# What the task requires
State who, according to the sermon excerpt, created our concept of race.

# Document section
··········

That includes Jesus dying for you so that your life can be saved. So because we, who are in Christ, are all one, whether we are young or old, sick or healthy, dying or happy, the resurrection of Jesus, Christ and His redemption for the world means that we cannot discard any person, whether they are a frozen embryo or having a terminal illness. You Yes. So while we often talk about abortion as the the primary implication of this, there are a couple of other places where this implication becomes important.
And one of those, I think, is is children in our society, because the United States, our culture generally, has created a society where children are mostly not welcome. Think about the last time you got on a plane and you saw a child on the plane. How did you feel?
You get nervous. You. You go, oh no, they're going to be running all over the place. What are children doing here? Can you believe that mom brought their kid on the plane? That is not a culture of life. Is it? If we have a society where children are not welcome, you are not creating a culture of life. You are creating a culture where moms and dads are not allowed to go anywhere, where the price of children is too high, that's one of the things that I love.
When the empty table of 2911, when they are here is because we get a chance to experience a life filled worship service. It's a little noisy. It's often got a little blonde kid running around, but that's what a community filled with life looks like, because we don't discard the children, just because they're loud or noisy or distracting, they are members of the Body of Christ, one with us in Him and created in the image of God.
We don't shove them off into a corner and tell them, wait until you're older to be one of us. You and if we want as as a church and as a people to have a culture of life, we need to have a culture that welcomes children into every aspect of community. Otherwise, we will we will not have any and a church without children is a dying church.
This culture of life is also one of the reasons that our churches are opposed to things like racism. Actually, it's not racism. I think that Christians should be opposed to but the idea of race itself, because if you look at the story of Adam and Eve, which race Do you think they were? I mean, if you want to use these fun American racial categories, we can. We've got only a few, and they don't make any sense. I mean, we've got black, white, Hispanic and Asian. How crazy is Asian as a category? It covers Japanese Indians, Arabs, Chinese Russians, Mongolians, everybody from Asia. And I bet if you ask person from India, you're exactly the same as person from Japan, both people would be angry at you. Even the categories, if you accept the idea of race, doesn't make sense. But Adam and Eve were not a box on a form. They were just humans. Our concept of race was created by the slavers who brought black slaves to America.
There are no black people in the Bible because it didn't exist, and as long as we play by those rules, we will have their outcomes. I think the Bible, in its created order, says that race is a concept that should not exist, but even more in the redeemed order, it explicitly tells us that there are no distinctions Galatians chapter three, no Jew or Greek slave or free, male or female. We are all one in Christ.
The implications of the sanctity of life scatter throughout the entirety of our lives as Christians, not just when life begins, but as we help to raise new life at the end of life, in our interactions with others and everywhere between because we know that we are all created in the image of God, and that Jesus loved every individual so much that He died for them. Every person has value. That's what it means, sanctity of life in Jesus name, Amen.

··········

# Excerpted data
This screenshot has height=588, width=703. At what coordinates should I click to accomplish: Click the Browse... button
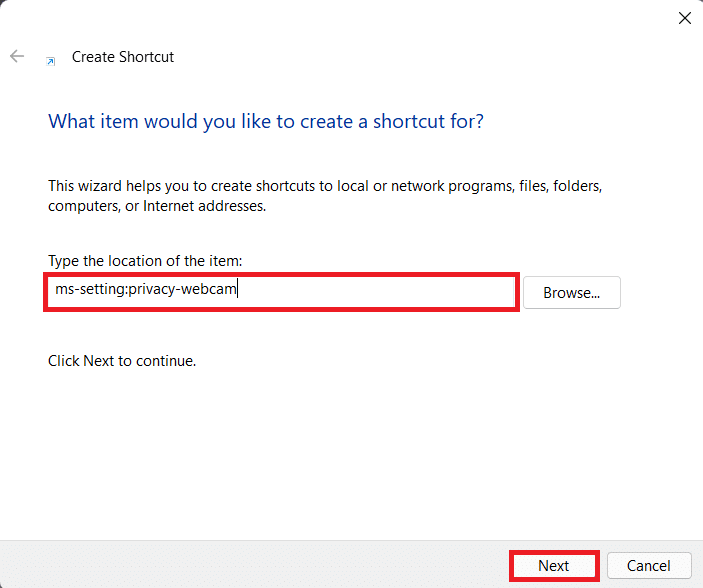coord(571,293)
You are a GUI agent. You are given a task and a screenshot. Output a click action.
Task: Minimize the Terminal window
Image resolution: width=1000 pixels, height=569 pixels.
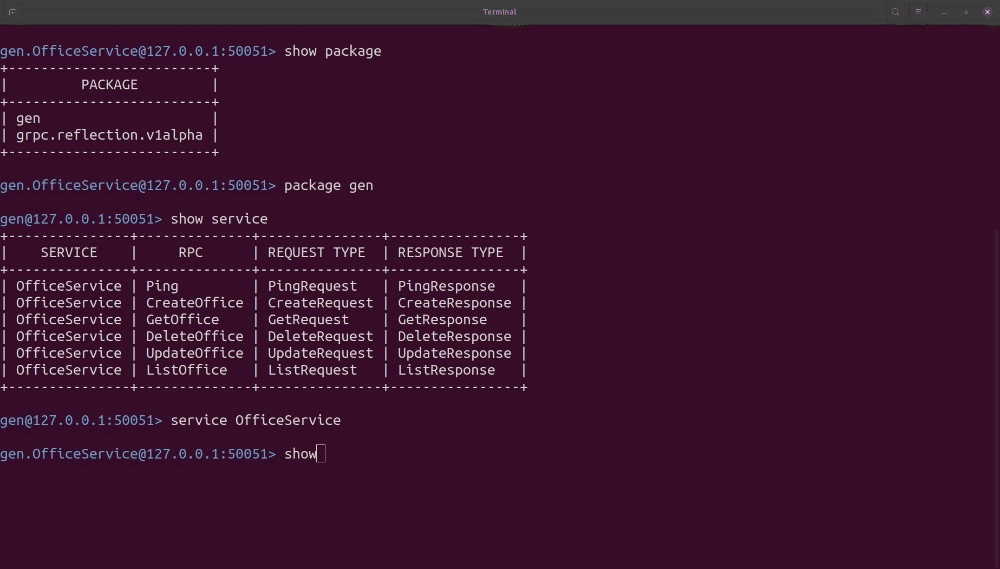click(943, 12)
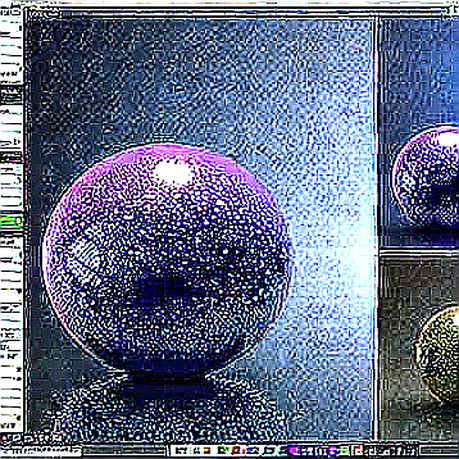
Task: Expand the second dark section header in left panel
Action: point(12,157)
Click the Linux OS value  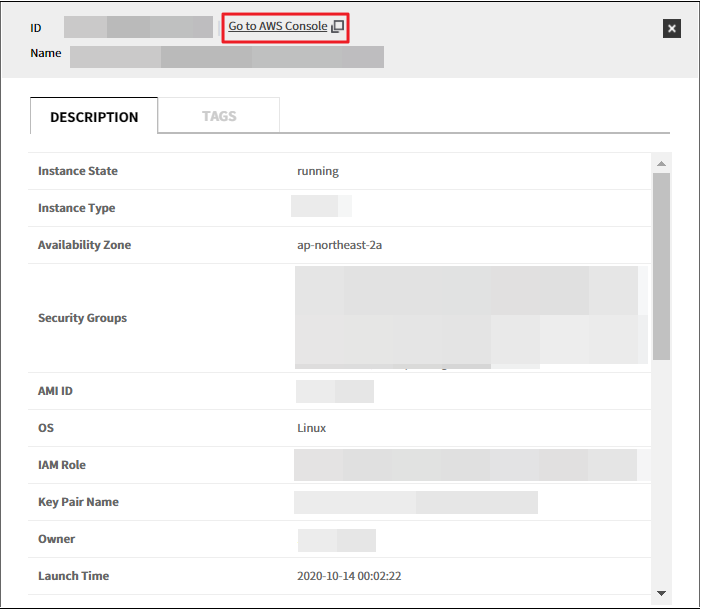click(x=312, y=428)
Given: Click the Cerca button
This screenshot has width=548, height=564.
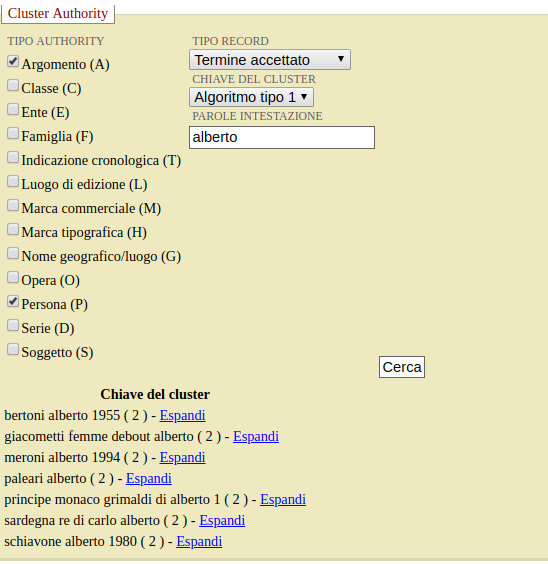Looking at the screenshot, I should [402, 367].
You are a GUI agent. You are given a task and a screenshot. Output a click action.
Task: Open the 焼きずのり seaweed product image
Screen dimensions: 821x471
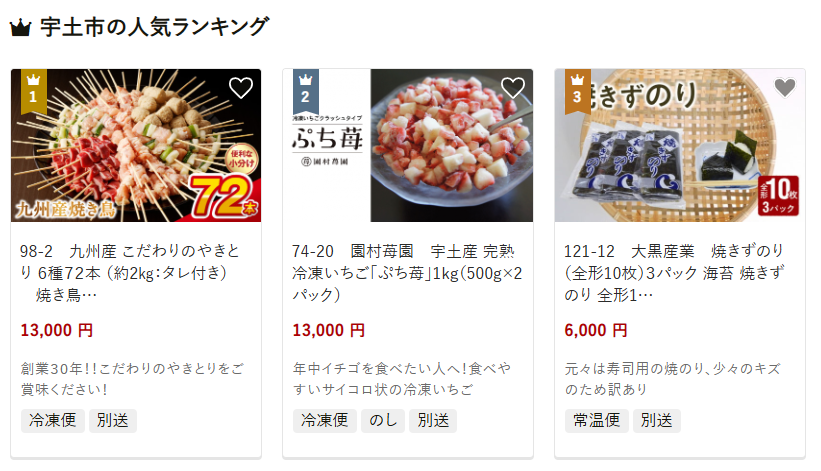(x=680, y=145)
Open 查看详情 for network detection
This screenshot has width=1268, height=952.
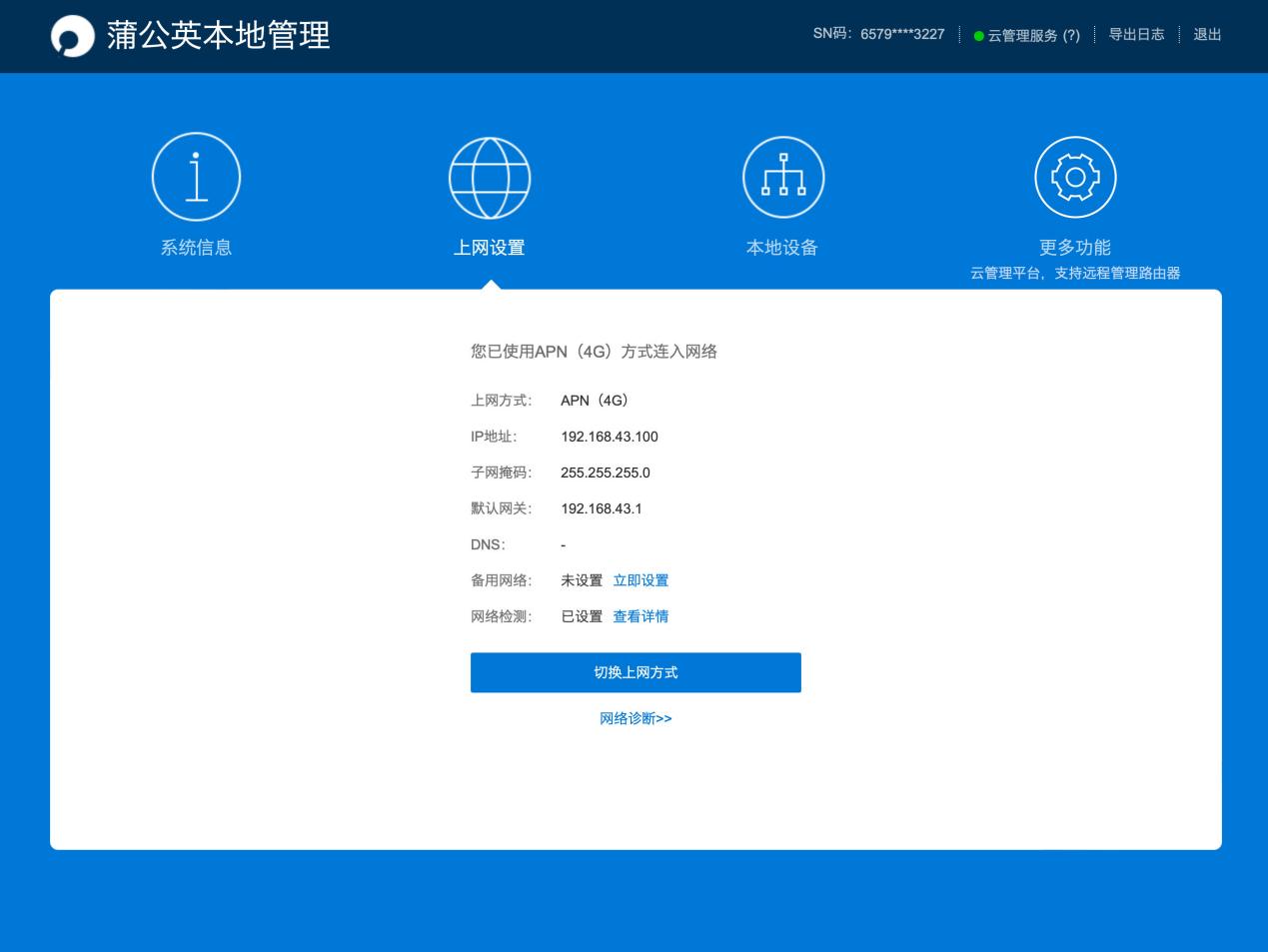pyautogui.click(x=641, y=616)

··········

# Answer to the problem
The slavers who brought black slaves to America.